Crazy things start to happen when you have an
abundance of time, imagination, and wireless internet. Contemplation about
global warming, feng shui, chocolate, and online dating swirl and simmer inside
the brain until the illogical begins to seem possible.
My intense candy cravings and lack of social contact,
combined, led me to reactivate my OKCupid! profile about 9 months ago. I had no
real agenda other than shameless self-promotion and solicitation. I was very
clear and upfront about my circumstances, that I was living on another
continent and serving in the Peace Corp, and that I was only looking for “new
friends” who might want to send me M & M’s in the mail. I specified that messages would also be
welcome from people who: a) wanted advice on traveling to Peru, b) were
interested in learning more about the Peace Corps, c) had the ability to run
faster than me, or d) were otherwise awesome.
Although I had to contend with some unwanted
attention from “rilonelyman” and “ebay-holic” I was surprised by the quality of
men who initiated communication. Instead of the usual one liners, like “hi hun”
or “nice butt” people made an effort to compliment me on my “mad running
skills” and my “fun and fascinating life”--- kind and curious people from
Oklahoma, Minnesota, Seattle, and Missouri, among other places.

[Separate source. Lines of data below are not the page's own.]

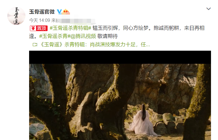Expand the post options chevron menu
The height and width of the screenshot is (140, 218).
(208, 9)
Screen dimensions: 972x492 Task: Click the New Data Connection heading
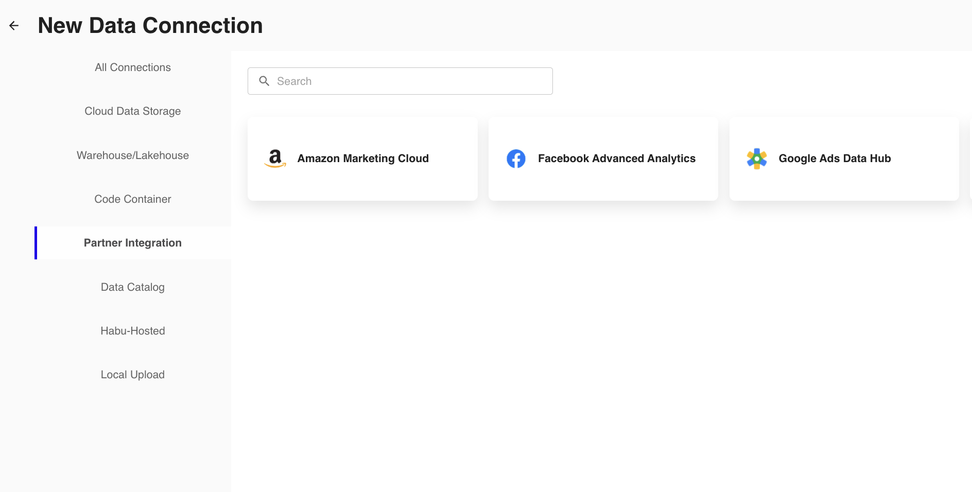(x=150, y=26)
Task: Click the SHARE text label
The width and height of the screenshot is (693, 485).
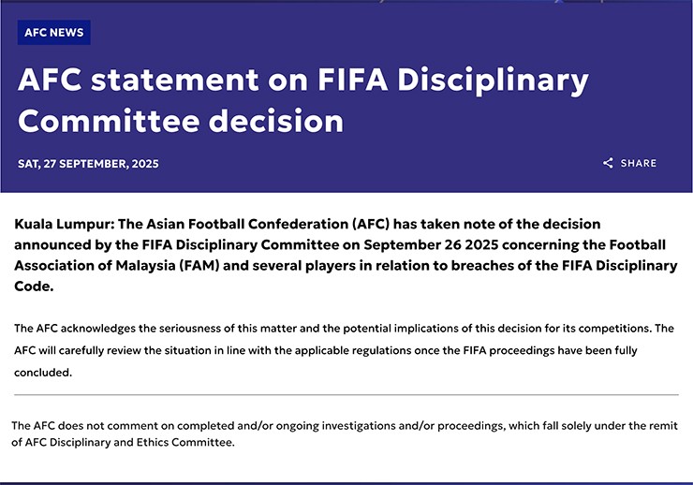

But then something rather unexpected happened --- The Return of Rob Gordon! “Rob” is the boy from back home, who, much like the
protagonist of “High Fidelity,” boasts an impressive record collection and an
encyclopedic musical memory. He is the fun and fabulous guy who dated, then
rejected me, in the months before Peace Corps. He broke my heart, then he
bought my car. And like every great post-modern romance, I believe our spark
was rekindled by excessive drinking and Facebook. Fast forward to several months later and I am
officially in a long-distance relationship with good ol’ Rob. I was looking for
chocolate, but found a boyfriend instead. J
Surprisingly, love in the Peace Corps happens more
often than you would think. We leave the comforts of home behind, which may
include a robust social/dating life, and most of us enter this experience
anticipating two years of solitude or celibacy. And for many months that was my
reality. I craved rhythm, routine, and an amazing tan. I gained 15 pounds, my
hair was a hot, layered mess, and my buttoned-down fashion sense rivaled that
of the local Mormons. Yet I began to grow in new and exciting ways; I became
more comfortable living in the present moment and conjugating verbs in the past
tense.
When I finally dipped my toe back into the dating
pool, even in a self-deprecating, non-serious manner, perhaps my joie de vivre was apparent. Khalil
Gilbran writes that “Beauty is a light in the heart” and I believe that many
volunteers, those who find peace and joy in their service, emanate that
radiance. Marathon Skype sessions, flirty text messages, and animated discussions
about The Future have become the nuts and bolts of my current relationship, and
I am happier than I would have imagined. I guess my unsolicited relationship
advice to those contemplating the Peace Corps, or any major life change, is
rather straightforward: Trust yourself, indulge your passion, and, as Rob would
say, “something will happen.”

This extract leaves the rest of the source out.